-- INFORMATION GIVEN --
.....

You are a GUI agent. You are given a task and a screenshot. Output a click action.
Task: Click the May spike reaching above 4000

.....

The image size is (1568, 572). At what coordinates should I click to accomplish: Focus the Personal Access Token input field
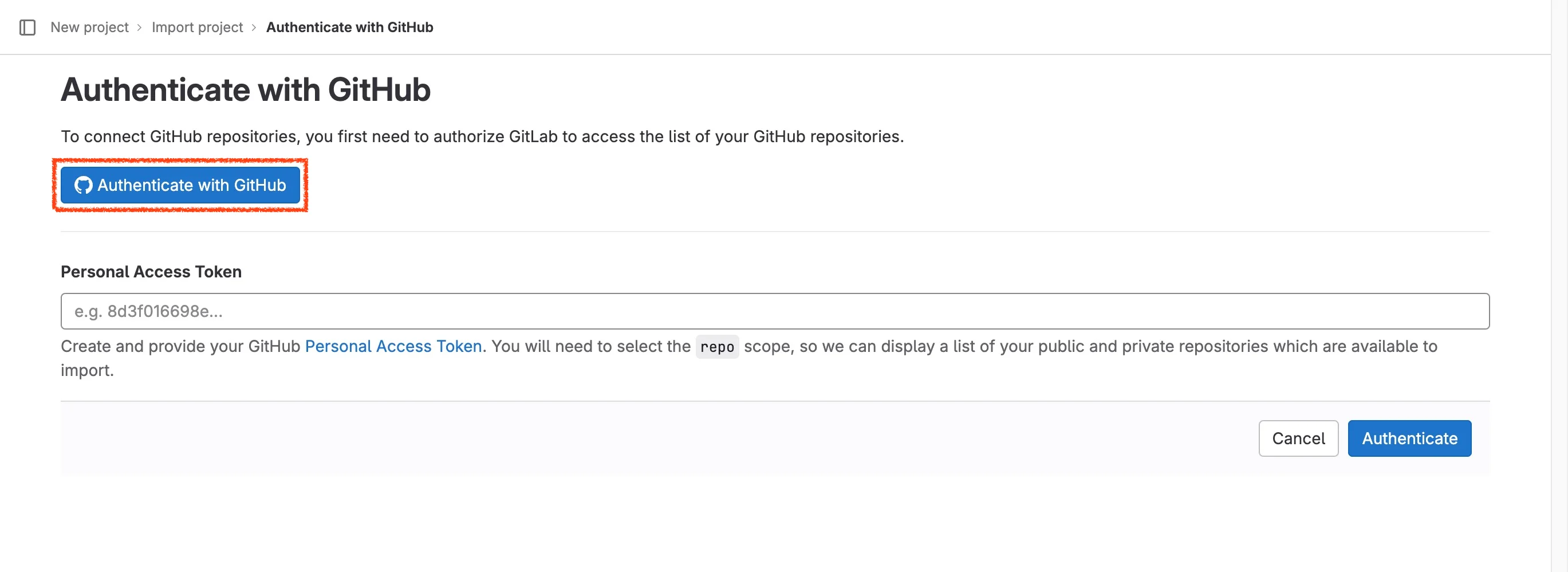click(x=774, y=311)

.....

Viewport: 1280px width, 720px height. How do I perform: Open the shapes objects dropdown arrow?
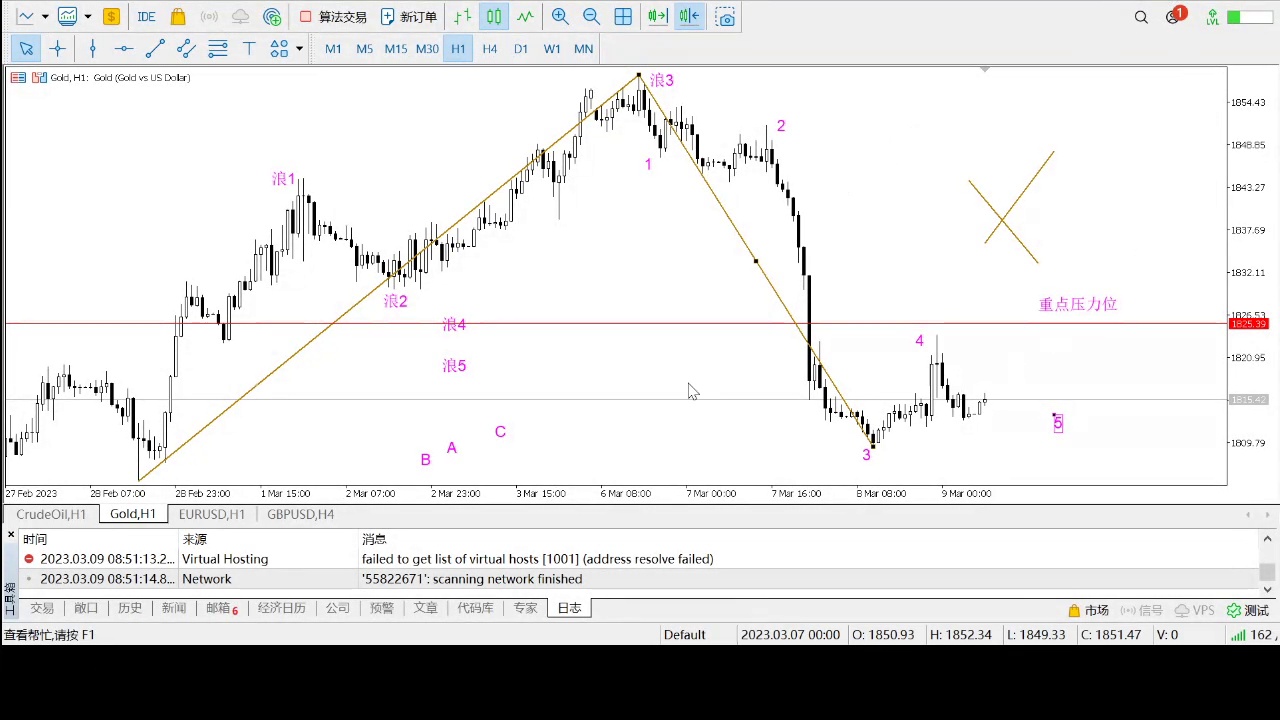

.....

Return, unchanged, the run of lines above that opens with the line containing "You are a GUI" and closes with the line containing "Task: Click the May spike reaching above 4000". Include both.

You are a GUI agent. You are given a task and a screenshot. Output a click action.
Task: Click the May spike reaching above 4000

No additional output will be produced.